Like many people, I was stuck to my computer on Friday as the news about Hosni Mubarak’s departure from the political stage was announced in Cairo.
The Egyptian protestors deserve worldwide acclaim by the way they conducted themselves. Some have said they deserve a Nobel Prize, and I wholeheartedly agree. It’s rare enough to see those qualities we all aspire to on display: courage, dignity, resilience, the refusal to stay silent in the face of injustice and a single-minded yearning for the freedoms many of us take for granted.
Yesterday, the young people of Egypt gave the world a timely reminder that they are not so different to the rest of us. At the core, they want the same things as us, and who are we to tell them they can’t have them, purely as a result of an accident of birth?

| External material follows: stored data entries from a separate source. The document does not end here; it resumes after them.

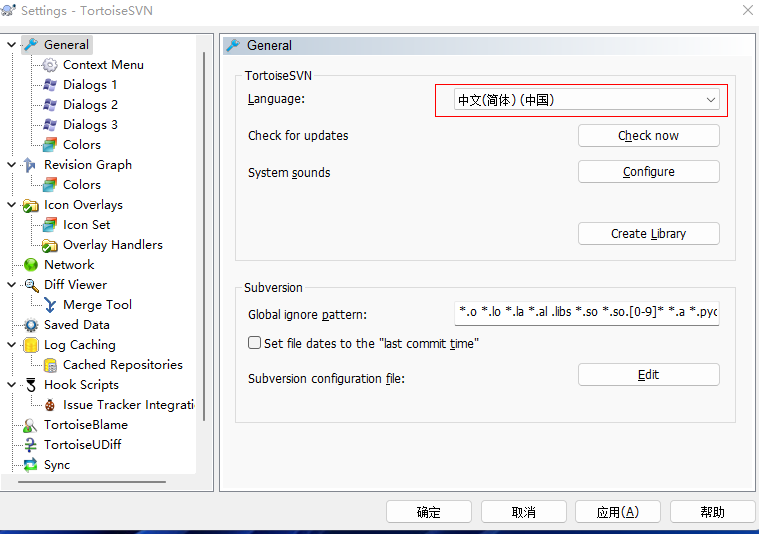Collapse the Icon Overlays tree node
This screenshot has width=759, height=534.
[11, 205]
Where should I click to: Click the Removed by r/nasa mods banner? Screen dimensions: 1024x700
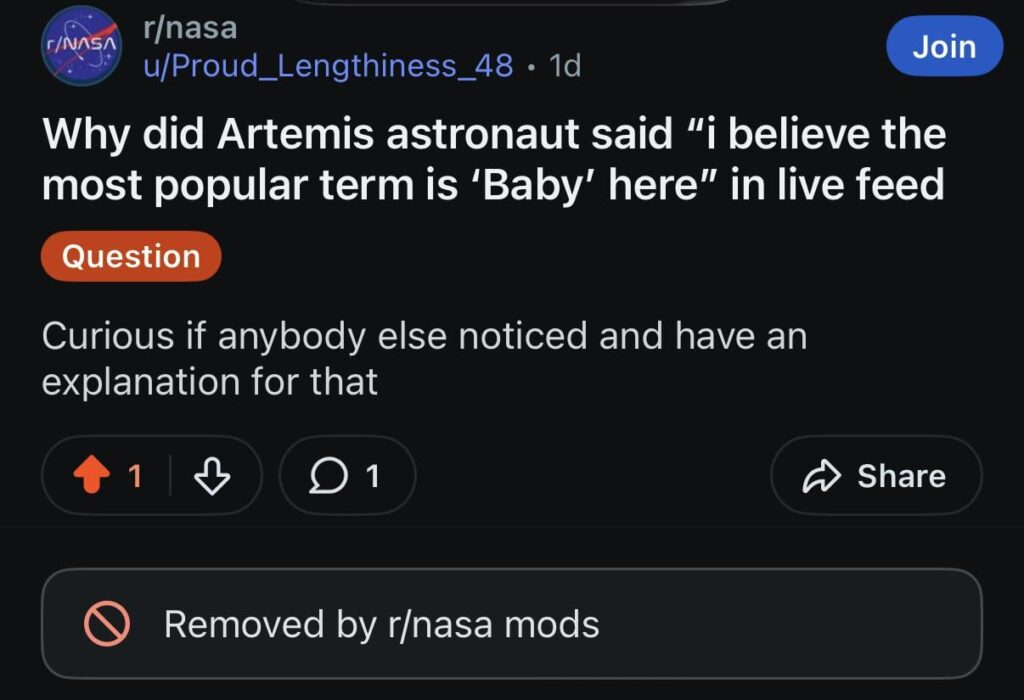click(512, 624)
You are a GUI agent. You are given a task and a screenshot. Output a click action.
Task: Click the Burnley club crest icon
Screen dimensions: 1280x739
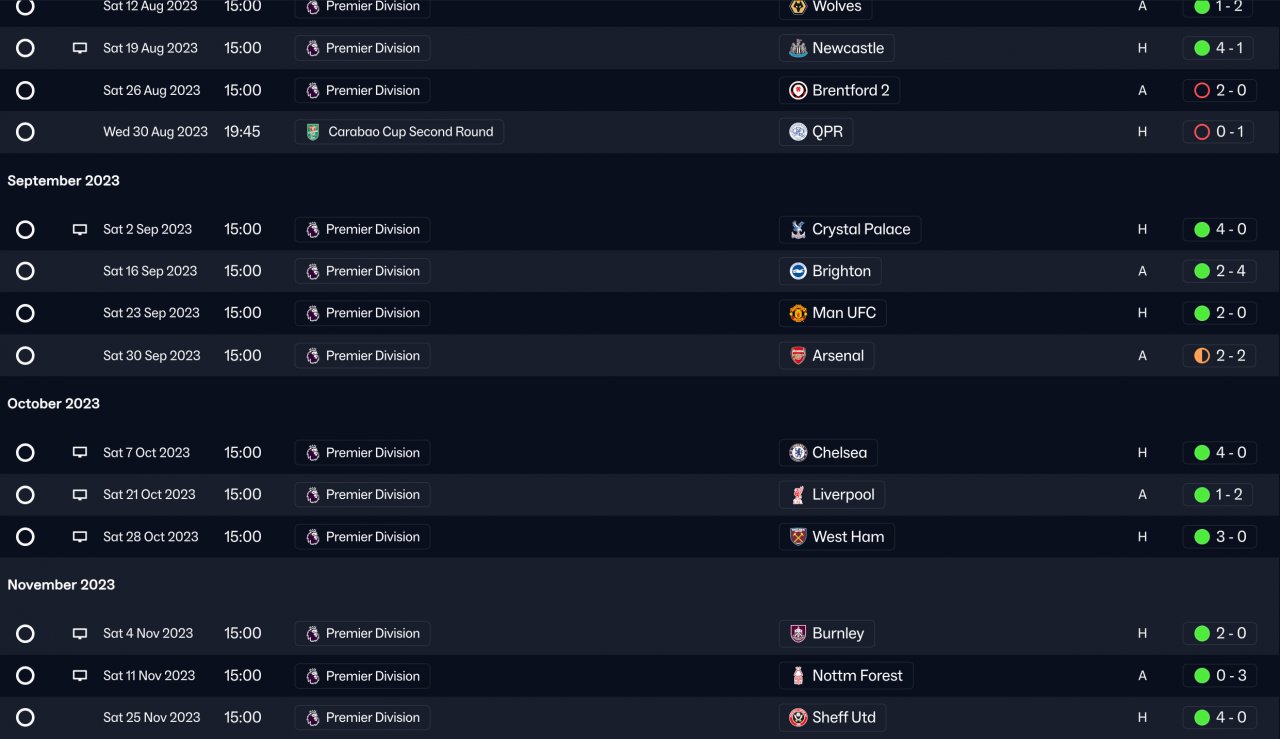[x=798, y=633]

This is the beauty of democracy. Although it’s no panacea: corruption, economic collapse, inequality and injustice do not respect political forms; it nevertheless gives people a say in the way their country is run, it entitles them to have their say, no matter how unpalatable the message, and it keeps would-be autocrats at bay. It demands that bloodless coups – free elections – become part of the woodwork, so that the powerful can never outstay their welcome. To our great shame, we in the democratised lands have looked blithely askance when questioning why it shouldn’t be available to everyone in the world, not just in the so-called West. Wasn’t it from similar tyrannies that many of our own democracies originated?
It is important for us all that the Egyptians are given our full support as they transition to democracy. The same is true for Tunisia and the other soon-to-be-freed nations of the Middle East and North Africa. History is slowly moving our world in the direction of democratic freedom for all.
I certainly hope this is a step towards genuine representative democracy, but didn’t Mubarek leave the army in charge of the government when he stepped down? That rarely ends well…
Indeed. I guess what I was arguing for was for us to stop looking at the Middle East as somehow totally different. What we have seen is an aspiration of young people to be given the same freedoms as ourselves and to move fully away from the politics of the Strong Man.